Nonetheless, clearly there is an issue regarding access to late terminations that needs to be addressed with research finding that ‘Unlike women in other contexts who are forced to travel for an abortion, women from Scotland must do so not because later abortion is prohibited; nor do they generally experience the “cycle of increasing cost and delay” found in the United States. Rather, the women we interviewed faced travel solely because they presented later (largely, as we have shown, for unavoidable reasons), and because local gestational limits with unclear justifications precluded local treatment.’  (Purcell, 2014).

Support for abortion

There is little reason to believe that Scotland as a whole is less liberal on socio-medical issues such as abortion and euthanasia that the UK.

In September, Westminster rejected an Assisted Dying Bill, the first such to be discussed for 20 years by a margin of three to one (Bingham, 2015).  Holyrood has discussed voluntary euthanasia twice in five years, with the latest Bill defeated 82 votes to 36, a ratio of just over two to one (Brooks, 2015).

Amongst MSPs, John Mason appears to be a lone voice promoting the rights of ‘babies before birth’ (Motion S4M-14542) heavily outweighed by other voices committed to defending women’s access to safe and legal abortion (Motion S4M-14524).

Abortion Devolution

 

Abortion Devolution by Debra Storr


The First Minister, Nicola Sturgeon’s position is clear: ‘The Scottish Government and I have no intention of legislating to change the current time limits for abortion,’ and she offered to meet concerned groups to allay any fears (Scottish Parliament, 2015).

The most recent Survation polling put support for the current law at three-quarters of the Scottish population (Brown, 2015).  While pro-life groups should not be complacent, this combination of strong popular and political support for the current law provides a significant degree of confidence that devolution of powers in this area poses no threat.

But key to the implementation of policy are the views of practitioners.  A Marie Stopes survey of 7000 GPs in 2007 was encouraging with over 80% regarding themselves as pro-choice and even a fifth of those who were themselves anti-abortion still supporting a woman’s right to choose with an overall trend towards more liberal policies from the 1999 survey (Marie Stopes International, 2007).

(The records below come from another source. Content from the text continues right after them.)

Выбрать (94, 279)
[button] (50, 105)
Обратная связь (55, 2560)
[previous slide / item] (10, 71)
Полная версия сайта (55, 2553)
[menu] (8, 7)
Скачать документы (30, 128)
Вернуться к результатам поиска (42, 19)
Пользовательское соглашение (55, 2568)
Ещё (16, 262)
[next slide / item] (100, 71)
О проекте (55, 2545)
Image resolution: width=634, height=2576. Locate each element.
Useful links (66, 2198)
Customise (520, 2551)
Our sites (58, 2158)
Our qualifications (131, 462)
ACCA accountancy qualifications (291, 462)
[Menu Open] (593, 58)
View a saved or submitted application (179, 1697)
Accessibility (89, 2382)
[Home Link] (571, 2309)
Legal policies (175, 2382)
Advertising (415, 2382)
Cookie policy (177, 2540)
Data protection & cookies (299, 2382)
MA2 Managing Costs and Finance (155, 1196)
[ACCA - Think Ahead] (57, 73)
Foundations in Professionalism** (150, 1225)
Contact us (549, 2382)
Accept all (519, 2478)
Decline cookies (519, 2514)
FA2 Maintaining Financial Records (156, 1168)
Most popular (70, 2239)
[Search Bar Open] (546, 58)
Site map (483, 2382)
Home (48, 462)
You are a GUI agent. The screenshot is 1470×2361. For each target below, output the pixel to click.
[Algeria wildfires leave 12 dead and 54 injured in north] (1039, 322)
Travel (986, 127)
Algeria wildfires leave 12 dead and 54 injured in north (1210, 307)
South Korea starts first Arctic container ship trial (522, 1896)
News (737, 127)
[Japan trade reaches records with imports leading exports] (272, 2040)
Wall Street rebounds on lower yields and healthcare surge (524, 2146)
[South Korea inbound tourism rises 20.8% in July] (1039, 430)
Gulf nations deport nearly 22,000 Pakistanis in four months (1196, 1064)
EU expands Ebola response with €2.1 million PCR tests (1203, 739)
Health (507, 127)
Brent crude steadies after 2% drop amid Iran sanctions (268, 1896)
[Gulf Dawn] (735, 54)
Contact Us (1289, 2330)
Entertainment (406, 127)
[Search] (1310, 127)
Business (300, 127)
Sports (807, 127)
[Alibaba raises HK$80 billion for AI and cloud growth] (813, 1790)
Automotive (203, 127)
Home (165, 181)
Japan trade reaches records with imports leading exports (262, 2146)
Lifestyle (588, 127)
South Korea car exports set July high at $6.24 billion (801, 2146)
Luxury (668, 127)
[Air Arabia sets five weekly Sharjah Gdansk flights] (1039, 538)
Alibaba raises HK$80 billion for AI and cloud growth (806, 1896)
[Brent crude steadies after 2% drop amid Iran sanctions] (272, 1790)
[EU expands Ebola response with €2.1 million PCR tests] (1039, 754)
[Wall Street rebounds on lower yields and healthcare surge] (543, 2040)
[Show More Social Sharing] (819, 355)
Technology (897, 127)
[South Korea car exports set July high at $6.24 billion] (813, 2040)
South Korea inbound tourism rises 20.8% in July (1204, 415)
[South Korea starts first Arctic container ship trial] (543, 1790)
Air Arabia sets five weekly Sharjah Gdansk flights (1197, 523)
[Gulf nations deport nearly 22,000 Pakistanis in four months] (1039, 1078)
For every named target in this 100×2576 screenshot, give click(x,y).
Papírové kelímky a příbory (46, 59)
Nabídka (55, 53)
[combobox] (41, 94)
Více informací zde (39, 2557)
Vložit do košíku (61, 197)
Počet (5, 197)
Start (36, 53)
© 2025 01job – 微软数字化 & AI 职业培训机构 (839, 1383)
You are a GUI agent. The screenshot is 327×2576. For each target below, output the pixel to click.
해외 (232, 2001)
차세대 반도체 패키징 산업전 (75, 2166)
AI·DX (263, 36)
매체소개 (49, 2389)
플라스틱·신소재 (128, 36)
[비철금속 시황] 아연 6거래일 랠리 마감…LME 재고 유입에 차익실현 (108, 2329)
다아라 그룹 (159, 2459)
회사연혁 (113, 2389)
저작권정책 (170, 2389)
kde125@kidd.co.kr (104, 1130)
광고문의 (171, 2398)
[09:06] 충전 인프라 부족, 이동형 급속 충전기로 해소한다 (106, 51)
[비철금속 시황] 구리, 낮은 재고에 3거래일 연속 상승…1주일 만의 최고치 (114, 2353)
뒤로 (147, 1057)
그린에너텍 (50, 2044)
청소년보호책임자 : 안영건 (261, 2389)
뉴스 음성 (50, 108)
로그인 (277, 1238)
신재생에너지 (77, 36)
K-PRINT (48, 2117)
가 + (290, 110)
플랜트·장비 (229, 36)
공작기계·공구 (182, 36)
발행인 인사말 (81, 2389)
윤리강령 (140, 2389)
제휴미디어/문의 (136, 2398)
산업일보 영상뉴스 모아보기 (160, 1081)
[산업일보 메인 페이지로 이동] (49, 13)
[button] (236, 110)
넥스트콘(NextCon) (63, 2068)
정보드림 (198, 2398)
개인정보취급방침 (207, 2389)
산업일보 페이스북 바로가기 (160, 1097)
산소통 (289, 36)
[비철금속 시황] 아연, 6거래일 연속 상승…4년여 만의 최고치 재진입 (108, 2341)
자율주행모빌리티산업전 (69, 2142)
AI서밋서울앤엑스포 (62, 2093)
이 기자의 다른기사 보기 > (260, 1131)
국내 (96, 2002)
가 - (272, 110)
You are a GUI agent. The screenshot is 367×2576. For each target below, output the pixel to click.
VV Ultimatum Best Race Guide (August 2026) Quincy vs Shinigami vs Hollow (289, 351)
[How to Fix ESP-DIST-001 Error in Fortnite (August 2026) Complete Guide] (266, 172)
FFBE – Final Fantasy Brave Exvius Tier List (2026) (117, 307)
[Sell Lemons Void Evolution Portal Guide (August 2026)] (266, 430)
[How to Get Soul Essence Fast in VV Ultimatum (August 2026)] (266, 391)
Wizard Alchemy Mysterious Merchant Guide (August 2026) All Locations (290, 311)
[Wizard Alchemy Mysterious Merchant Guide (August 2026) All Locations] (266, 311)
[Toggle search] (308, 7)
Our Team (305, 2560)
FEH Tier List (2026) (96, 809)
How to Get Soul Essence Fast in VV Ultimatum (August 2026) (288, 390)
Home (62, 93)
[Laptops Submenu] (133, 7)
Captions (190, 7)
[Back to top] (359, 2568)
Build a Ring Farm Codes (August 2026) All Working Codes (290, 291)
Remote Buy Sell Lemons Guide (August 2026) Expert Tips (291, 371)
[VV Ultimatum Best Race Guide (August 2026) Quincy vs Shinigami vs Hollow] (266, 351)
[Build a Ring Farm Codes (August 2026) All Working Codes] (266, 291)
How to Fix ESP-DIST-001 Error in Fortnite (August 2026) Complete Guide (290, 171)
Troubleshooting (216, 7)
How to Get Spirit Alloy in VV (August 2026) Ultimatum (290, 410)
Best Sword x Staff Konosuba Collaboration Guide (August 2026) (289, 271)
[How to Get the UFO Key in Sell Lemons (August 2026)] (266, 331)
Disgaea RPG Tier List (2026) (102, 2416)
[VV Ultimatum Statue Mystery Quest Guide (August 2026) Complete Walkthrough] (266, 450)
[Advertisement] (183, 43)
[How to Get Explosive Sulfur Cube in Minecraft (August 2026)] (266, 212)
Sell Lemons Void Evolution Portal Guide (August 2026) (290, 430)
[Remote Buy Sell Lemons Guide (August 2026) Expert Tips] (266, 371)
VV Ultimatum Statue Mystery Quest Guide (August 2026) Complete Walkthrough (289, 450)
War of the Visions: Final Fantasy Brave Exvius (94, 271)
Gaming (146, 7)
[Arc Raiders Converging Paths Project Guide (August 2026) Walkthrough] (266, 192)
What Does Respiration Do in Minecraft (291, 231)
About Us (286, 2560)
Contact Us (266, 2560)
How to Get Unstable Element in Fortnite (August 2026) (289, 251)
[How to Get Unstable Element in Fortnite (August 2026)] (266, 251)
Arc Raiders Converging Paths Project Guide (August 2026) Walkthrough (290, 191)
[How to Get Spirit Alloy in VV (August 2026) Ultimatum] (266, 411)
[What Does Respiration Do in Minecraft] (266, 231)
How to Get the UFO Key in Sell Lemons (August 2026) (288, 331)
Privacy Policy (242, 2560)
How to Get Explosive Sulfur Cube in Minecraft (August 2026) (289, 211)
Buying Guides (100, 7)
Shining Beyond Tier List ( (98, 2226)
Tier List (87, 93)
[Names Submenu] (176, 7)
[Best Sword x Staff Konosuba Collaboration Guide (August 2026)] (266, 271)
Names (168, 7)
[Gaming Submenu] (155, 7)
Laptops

Less encouraging are reports on consultant views which demonstrate significant ambivalence. The most striking finding was that the proportion of gynaecologists who thought women should have the right to have an abortion at 20 weeks’ gestation and over was almost 90 per cent, three times the proportion of gynaecologists who would personally perform an abortion at this stage.’ (Savage, 2008).

I would always respect deeply health conscientious objections.  But perhaps some practitioners need to be reminded of their duty to patients as expressed by the BMA: ‘doctors should have a right to conscientiously object to participation in abortion, fertility treatment and the withdrawal of life-sustaining treatment, where there is another doctor willing to take over the patient’s care’ (my emphasis) (British Medical Association, 2008)

 

Devolution of Abortion by Debra Storr


I would hope that the justice of Scottish women being able to fully access services locally, including for late terminations, will be focus of attention for campaigners and the Scottish Government.

The Scottish Government may find that they are pushing at an open door, at least with the key GP gatekeepers to services but consultants may require a reminder that their duty is to ensure that any conscientious objection does not disadvantage patients.

Availability of late abortion services may require the Scottish Government to have a robust discussion with practitioners and action to ensure that training is available.

Changing practise to provide decent access to legal abortion in Scotland does not require any legislative change, just the political will to change the culture within the NHS.